Usualmente se piensa que es el Estado quien establece las restricciones sobre la libertad de las personas. Hay cierta razón que asiste, incluso en estos tiempos, a esa interpretación. El pensamiento liberal clásico desde la filosofía política ha tratado de defender dos libertades naturales frente al Estado: la libertad económica donde el Estado no debe entrometerse ni intervenir en el libre juego del mercado donde los individuos deben tener la posibilidad de hacerse de riqueza –lo que sea que ello signifique- a través de la celebración de contratos entre privados. Y la libertad asociada con el cuerpo, que históricamente ha enfrentado inhibiciones de una moral que no se distingue si es religiosa, política, burguesa, productivista, ideológica o una mezcla de todas ellas. Esencialmente consiste en la restricción terrena de la carne.

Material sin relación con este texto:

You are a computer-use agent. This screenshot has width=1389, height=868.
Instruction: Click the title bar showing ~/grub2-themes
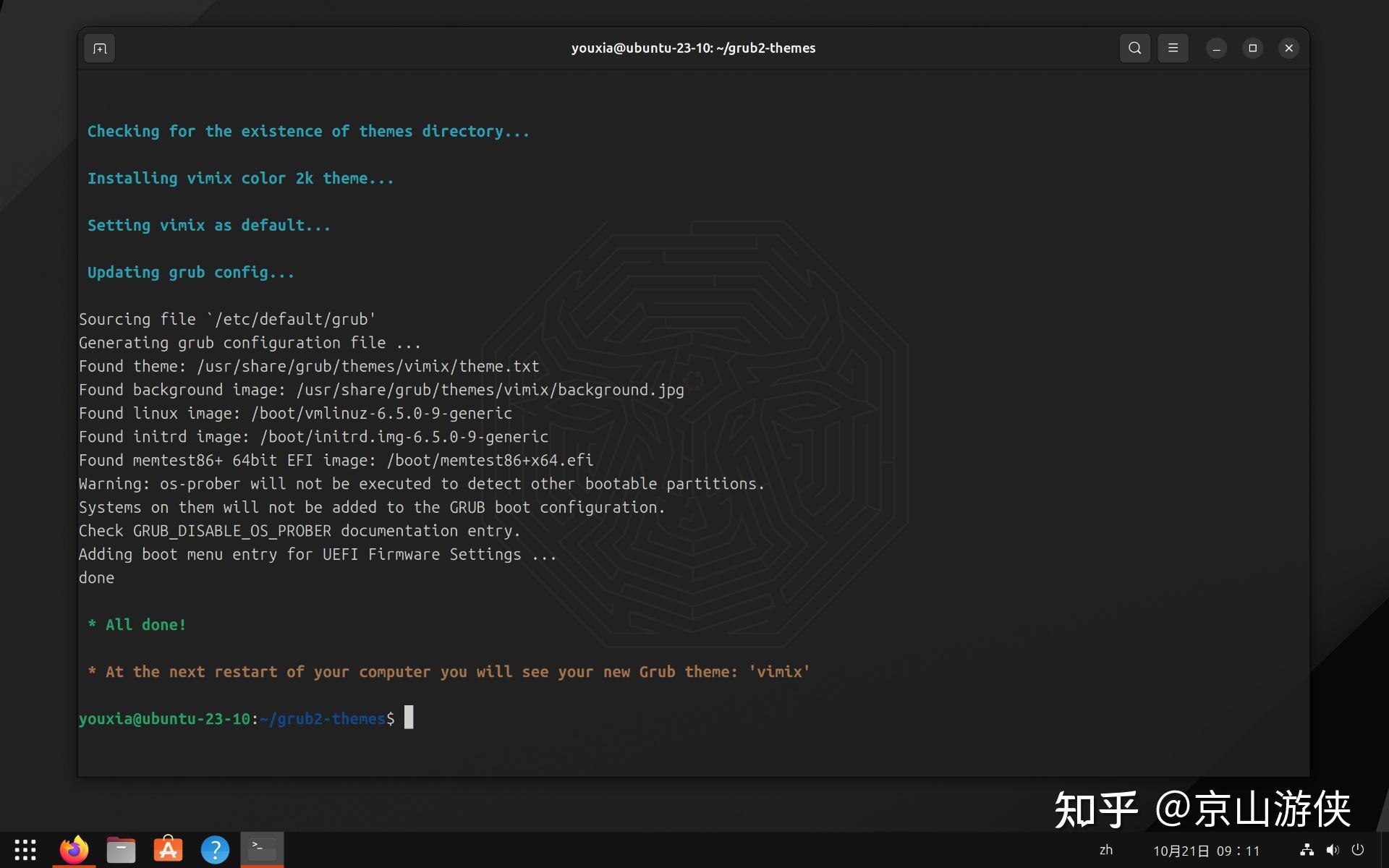(x=692, y=48)
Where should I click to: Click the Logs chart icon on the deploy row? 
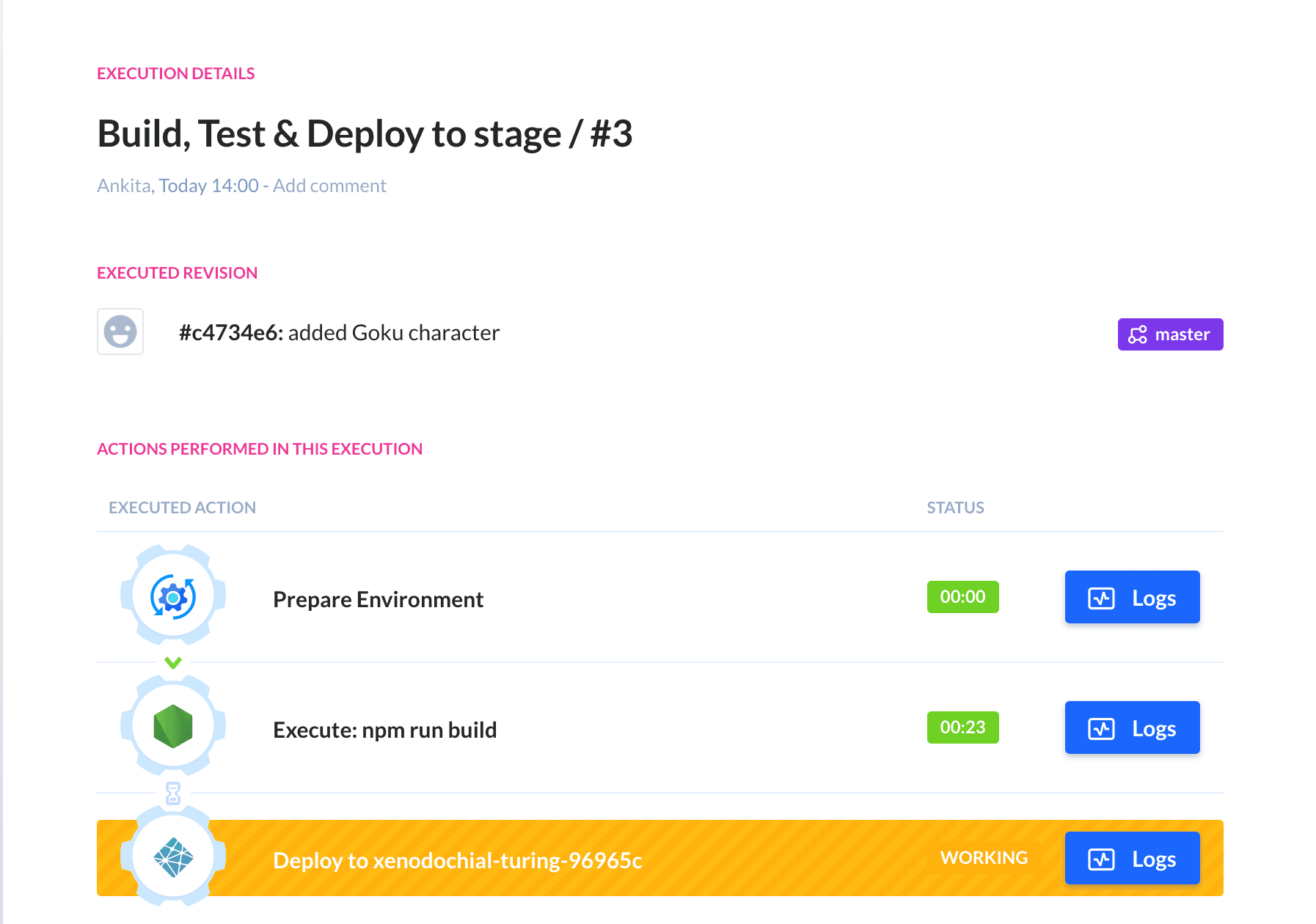(1103, 857)
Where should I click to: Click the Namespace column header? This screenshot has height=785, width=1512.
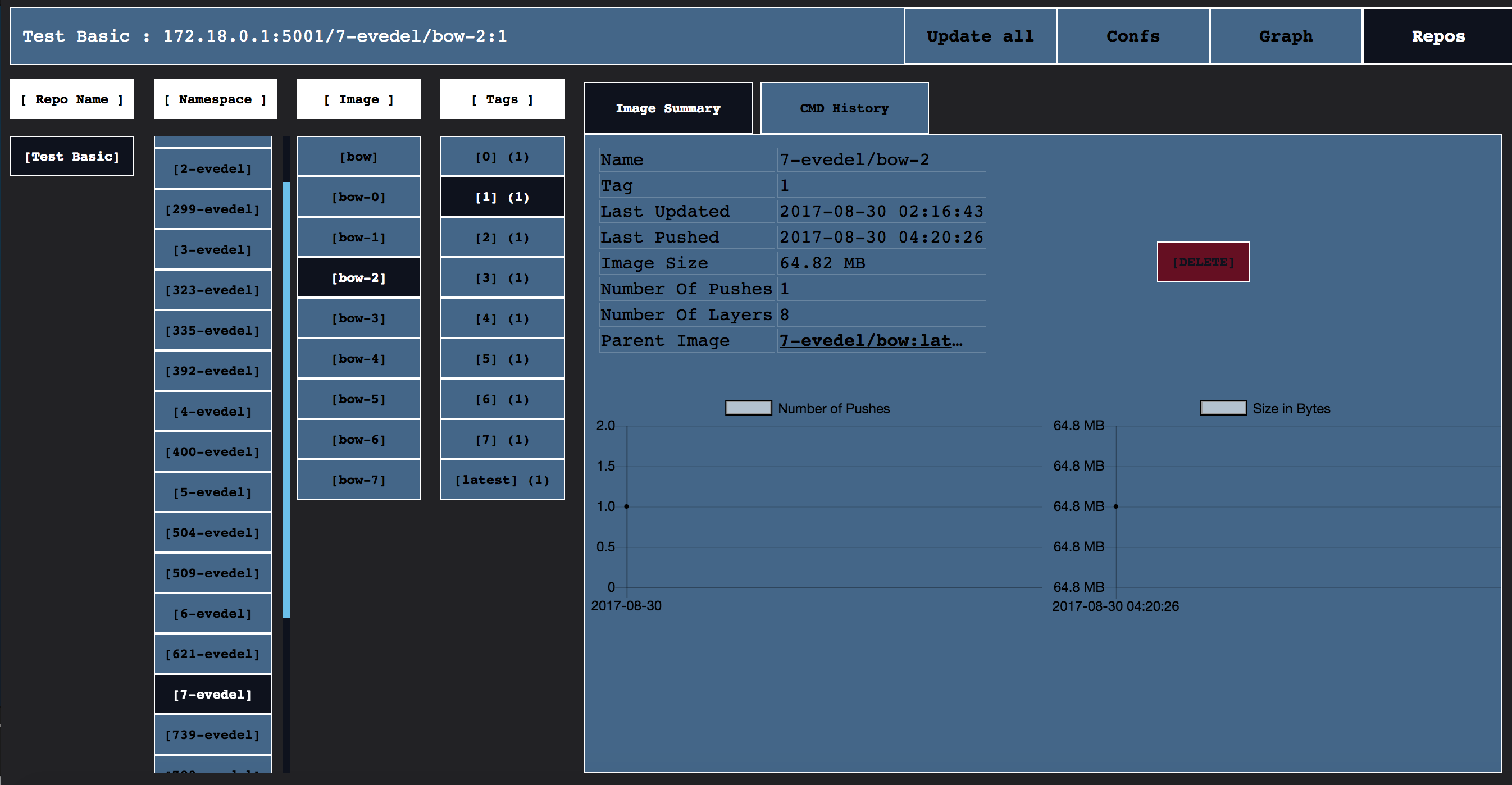click(x=215, y=99)
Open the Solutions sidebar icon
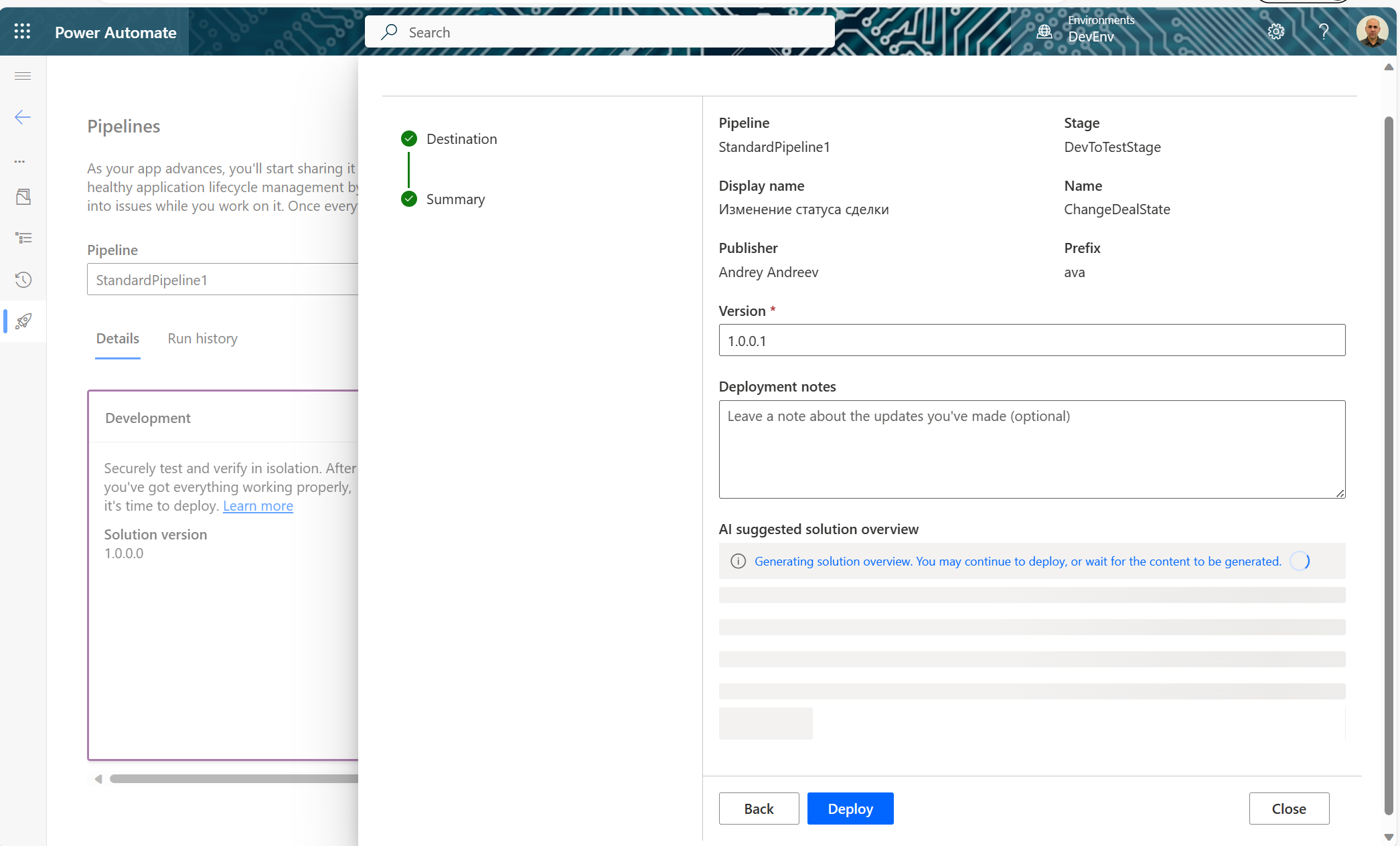Screen dimensions: 1400x846 tap(23, 197)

Tengo un rato pensando si el problema de las restricciones a la libertad es un asunto histórico que debe relatarse desde las guerras liberales de la independencia de Estados Unidos o la Revolución Francesa, donde hay un Estado antiguo que establece todo tipo de limitantes a sus pobladores. Otra idea que tengo es abordarlo desde la interesantísima discusión sobre el bien y el mal en la novela de John Milton “El paraíso perdido” (publicado en 1667). No le arruino la lectura, parte del relato del libro del Génesis donde Eva y Adán deben enfrentar al dilema que implica la libertad de decidir: comer del fruto del árbol del conocimiento del bien y del mal. Dios los crea libres -eso es del Génesis- pero ha sido Lucifer quien, en venganza contra Dios por expulsarle al infierno, siembra la semilla de la duda sobre la posibilidad tener opciones y libertades para decidir frente a una existencia feliz pero encadenada . Lo curioso del asunto es que John Milton concluye –sigo sin arruinarle la lectura- que el bien y el mal son dos caras de una misma moneda, que el libre albedrío nos ha dado discernimiento, que la luz puede surgir de las tinieblas.
Quizás es por ello que sorprende un poco la postura de algunas personas que toman decisiones desde ciertas posiciones de Estado, e insisten en imponer restricciones a las libertades de los individuos a través de leyes y políticas –ojo con esto-. Cuesta un poco de trabajo distinguir si el argumento –cuando lo hay- proviene de una reflexión desde el estado secular, o desde una posición de moral religiosa.
[Intermezzo. Hay individuos que pueden establecer restricciones a través de las leyes, pero también a través de la omisión en las políticas: hay personas que no pueden acceder a educación, salud o vivienda por restricciones económicas, ¿pero ha pensado que en muchas ocasiones las omisiones de las políticas imponen restricciones sobre el acceso a educación, salud o vivienda de calidad? Solo es pregunta.]
Regreso al problema de origen. ¿Cuándo podrá la sociedad desarrollar su capacidad de discernimiento si no se le otorga poder y alternativas, es decir, libertad para decidir?. No me refiero al debate sobre la interrupción del embarazo, el consumo lúdico de estupefacientes o el matrimonio igualitario. Me refiero al problema de cuando el Estado –o alguien que dice representarlo- establece restricciones a partir de la aparente incapacidad de las personas para discernir. Menudo problema en el que nos encontramos.
Quiero ser claro y plantear esto como un problema de democracia. Las definiciones del bien público es un asunto igualmente público y no un monopolio de los políticos. La madurez política también implica la formación de ciudadanías que disciernen a partir del derecho, la habilidad, el conocimiento y la oportunidad para decidir.